**Task to complete**. Copy out the entries between the line containing "This screenshot has width=632, height=473." and the line containing "The image size is (288, 418). (x=254, y=111)", inclusive, reproducing each line exactly.

--- START ---

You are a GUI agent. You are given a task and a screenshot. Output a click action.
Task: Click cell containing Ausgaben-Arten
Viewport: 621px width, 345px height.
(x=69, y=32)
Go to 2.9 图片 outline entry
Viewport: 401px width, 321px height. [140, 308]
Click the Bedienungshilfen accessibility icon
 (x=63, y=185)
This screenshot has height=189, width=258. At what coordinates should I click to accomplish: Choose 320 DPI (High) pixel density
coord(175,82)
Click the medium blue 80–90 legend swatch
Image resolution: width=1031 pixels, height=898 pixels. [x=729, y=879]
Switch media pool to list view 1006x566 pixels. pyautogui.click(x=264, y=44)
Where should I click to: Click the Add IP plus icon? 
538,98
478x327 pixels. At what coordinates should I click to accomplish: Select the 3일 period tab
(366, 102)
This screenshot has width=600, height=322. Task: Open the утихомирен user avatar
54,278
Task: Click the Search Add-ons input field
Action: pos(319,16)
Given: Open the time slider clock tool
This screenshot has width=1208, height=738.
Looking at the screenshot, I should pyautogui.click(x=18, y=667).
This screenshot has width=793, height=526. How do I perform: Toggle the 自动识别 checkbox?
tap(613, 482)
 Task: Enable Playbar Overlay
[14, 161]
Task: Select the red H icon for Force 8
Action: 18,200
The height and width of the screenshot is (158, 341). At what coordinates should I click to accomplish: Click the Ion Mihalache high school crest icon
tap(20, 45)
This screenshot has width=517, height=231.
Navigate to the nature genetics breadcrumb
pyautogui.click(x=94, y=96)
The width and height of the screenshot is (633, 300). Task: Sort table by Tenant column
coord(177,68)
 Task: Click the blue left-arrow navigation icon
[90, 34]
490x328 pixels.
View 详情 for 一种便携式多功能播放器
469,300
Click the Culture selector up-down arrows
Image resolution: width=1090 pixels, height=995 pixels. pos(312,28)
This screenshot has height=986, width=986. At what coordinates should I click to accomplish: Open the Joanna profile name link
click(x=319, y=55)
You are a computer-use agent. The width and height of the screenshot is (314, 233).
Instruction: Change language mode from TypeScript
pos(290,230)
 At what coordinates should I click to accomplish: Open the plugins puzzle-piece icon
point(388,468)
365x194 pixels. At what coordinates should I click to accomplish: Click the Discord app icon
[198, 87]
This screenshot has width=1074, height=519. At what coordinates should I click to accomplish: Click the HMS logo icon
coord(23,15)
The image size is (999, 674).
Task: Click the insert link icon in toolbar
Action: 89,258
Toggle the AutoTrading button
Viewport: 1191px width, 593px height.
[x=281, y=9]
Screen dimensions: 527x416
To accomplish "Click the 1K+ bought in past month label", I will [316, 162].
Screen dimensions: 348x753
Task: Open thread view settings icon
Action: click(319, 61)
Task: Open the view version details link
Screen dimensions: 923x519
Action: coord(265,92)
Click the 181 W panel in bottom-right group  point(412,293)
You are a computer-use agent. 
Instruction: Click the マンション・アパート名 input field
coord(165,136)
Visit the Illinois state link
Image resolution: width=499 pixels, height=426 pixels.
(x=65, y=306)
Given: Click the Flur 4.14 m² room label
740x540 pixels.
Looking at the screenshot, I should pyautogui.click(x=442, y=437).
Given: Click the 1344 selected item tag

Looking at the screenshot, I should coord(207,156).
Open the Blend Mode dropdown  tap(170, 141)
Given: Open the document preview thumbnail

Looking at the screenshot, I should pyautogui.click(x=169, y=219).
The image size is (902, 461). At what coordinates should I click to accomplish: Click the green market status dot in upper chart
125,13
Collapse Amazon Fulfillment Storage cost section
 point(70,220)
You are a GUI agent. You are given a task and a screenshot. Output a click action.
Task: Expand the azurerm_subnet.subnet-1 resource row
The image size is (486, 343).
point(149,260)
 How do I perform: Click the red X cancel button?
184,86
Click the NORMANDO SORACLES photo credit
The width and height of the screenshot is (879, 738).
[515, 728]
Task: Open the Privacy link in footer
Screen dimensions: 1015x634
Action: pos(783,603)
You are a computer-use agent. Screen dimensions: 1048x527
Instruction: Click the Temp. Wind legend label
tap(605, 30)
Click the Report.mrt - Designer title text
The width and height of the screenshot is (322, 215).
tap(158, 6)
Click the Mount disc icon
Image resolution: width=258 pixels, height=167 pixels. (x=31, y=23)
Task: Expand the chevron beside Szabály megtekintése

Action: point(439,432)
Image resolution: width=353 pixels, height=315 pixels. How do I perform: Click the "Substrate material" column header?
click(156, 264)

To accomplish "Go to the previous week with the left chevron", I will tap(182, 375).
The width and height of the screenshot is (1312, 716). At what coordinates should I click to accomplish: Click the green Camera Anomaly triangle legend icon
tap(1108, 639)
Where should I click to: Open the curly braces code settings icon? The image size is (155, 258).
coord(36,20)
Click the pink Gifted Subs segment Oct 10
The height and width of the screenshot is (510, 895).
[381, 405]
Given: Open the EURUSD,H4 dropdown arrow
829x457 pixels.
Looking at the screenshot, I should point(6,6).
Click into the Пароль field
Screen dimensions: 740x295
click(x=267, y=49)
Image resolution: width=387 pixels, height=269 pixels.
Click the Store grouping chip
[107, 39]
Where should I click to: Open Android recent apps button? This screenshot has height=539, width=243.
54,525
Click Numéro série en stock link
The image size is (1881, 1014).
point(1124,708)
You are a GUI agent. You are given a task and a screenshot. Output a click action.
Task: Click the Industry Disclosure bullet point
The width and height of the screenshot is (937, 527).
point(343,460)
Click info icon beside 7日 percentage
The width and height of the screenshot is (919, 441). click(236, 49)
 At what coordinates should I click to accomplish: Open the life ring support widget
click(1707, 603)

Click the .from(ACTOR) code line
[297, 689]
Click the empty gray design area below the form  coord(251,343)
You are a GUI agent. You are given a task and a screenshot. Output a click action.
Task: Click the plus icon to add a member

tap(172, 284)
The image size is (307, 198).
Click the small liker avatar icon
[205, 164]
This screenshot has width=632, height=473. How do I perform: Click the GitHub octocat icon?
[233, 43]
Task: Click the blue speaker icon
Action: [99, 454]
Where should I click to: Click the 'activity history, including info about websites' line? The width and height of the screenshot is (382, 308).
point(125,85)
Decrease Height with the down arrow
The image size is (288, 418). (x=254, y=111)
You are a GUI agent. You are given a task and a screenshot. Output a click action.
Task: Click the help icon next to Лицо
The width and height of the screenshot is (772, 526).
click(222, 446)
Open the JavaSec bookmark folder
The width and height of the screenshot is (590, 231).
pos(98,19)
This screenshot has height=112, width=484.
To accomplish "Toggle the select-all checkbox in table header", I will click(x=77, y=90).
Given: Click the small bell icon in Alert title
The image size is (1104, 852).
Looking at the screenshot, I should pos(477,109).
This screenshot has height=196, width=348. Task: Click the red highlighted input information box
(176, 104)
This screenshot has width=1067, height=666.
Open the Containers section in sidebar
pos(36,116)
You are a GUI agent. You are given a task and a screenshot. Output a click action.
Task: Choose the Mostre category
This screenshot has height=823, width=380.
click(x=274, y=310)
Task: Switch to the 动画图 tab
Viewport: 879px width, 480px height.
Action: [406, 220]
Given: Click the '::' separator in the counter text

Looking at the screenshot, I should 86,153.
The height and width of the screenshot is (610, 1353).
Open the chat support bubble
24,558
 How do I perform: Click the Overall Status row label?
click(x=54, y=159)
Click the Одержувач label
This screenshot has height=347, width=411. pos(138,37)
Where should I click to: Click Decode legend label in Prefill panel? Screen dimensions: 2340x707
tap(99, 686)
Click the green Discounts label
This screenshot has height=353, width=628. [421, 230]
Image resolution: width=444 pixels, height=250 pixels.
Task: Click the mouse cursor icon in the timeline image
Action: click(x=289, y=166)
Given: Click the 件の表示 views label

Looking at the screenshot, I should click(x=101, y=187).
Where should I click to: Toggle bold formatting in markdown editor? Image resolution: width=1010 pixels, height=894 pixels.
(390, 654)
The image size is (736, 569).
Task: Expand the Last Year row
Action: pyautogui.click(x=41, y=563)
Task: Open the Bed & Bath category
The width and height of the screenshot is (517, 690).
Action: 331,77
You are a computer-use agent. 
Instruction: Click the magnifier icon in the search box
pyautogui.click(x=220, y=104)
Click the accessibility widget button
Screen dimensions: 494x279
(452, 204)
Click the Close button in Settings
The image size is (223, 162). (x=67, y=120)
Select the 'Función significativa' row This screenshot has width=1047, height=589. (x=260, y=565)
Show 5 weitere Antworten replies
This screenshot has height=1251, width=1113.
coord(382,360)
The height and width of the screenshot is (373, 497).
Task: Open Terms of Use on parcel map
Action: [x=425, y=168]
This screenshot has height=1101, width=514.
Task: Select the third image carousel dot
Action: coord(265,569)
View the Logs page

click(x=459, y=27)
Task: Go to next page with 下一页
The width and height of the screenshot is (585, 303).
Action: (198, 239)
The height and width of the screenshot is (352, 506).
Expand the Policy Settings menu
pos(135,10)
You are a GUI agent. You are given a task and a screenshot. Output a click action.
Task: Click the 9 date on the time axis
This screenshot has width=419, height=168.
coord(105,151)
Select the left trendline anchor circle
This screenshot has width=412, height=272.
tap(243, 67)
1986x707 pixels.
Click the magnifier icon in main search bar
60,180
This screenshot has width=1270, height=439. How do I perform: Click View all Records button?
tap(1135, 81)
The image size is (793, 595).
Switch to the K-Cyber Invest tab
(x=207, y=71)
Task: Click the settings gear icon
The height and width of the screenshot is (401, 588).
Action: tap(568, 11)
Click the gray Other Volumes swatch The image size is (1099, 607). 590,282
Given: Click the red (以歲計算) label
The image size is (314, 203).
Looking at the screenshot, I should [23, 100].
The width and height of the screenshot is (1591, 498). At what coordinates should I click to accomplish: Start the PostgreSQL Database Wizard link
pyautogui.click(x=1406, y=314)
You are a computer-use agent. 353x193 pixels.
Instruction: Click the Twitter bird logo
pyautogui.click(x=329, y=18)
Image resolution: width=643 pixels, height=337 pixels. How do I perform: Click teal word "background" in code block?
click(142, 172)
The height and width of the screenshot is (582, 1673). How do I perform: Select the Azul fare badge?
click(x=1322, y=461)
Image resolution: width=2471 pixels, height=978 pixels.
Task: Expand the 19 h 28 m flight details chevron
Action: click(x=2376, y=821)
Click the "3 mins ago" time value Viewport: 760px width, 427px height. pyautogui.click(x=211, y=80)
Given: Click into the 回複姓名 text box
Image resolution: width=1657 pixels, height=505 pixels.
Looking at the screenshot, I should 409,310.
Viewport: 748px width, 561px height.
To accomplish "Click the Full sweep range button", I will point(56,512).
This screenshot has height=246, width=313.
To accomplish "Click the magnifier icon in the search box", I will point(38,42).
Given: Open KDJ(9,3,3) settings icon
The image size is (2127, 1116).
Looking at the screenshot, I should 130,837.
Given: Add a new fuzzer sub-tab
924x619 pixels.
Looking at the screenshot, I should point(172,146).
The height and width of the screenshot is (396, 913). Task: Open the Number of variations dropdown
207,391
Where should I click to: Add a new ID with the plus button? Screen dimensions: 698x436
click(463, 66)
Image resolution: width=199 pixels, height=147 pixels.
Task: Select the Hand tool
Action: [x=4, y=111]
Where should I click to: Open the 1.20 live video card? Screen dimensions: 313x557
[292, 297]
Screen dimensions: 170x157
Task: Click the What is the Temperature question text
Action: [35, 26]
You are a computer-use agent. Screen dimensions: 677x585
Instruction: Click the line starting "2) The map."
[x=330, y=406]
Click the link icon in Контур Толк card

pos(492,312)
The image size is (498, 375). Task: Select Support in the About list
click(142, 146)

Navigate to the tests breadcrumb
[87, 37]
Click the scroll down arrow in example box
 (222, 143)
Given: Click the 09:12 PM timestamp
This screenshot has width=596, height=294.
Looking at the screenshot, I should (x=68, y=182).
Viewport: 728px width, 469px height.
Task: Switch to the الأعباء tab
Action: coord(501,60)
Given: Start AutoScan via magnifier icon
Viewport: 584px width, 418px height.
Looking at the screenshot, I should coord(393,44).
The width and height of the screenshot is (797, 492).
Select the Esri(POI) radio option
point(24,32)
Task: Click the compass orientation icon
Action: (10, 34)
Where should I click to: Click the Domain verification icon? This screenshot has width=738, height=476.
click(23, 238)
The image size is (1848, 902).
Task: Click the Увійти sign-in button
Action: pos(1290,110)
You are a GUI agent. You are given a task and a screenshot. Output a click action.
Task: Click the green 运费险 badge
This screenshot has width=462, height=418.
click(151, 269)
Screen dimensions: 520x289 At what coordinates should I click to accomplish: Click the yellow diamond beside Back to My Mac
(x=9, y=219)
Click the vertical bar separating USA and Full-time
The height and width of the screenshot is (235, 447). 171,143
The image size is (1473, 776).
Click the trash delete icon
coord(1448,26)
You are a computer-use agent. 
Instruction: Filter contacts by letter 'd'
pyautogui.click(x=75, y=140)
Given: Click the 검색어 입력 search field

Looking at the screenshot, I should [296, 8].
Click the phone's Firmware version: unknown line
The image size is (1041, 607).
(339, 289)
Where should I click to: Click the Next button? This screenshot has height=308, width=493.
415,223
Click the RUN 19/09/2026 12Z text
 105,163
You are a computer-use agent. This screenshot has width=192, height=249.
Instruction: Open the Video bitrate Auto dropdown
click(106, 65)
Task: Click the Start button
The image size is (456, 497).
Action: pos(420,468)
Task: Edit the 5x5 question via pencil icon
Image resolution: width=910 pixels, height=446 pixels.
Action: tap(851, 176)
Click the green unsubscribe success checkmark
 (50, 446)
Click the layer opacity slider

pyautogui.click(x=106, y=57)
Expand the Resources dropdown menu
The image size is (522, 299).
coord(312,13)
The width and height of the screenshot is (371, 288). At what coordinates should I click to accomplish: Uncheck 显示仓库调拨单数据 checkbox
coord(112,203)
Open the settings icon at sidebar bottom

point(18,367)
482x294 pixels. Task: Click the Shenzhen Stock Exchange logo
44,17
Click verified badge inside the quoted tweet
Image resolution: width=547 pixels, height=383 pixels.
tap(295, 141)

--- END ---

**Task output**.
This screenshot has width=632, height=473. How do I perform: Click the GitHub octocat icon?
[233, 43]
Task: Click the blue speaker icon
Action: [99, 454]
Where should I click to: Click the 'activity history, including info about websites' line? The width and height of the screenshot is (382, 308).
point(125,85)
Decrease Height with the down arrow
The image size is (288, 418). (x=254, y=111)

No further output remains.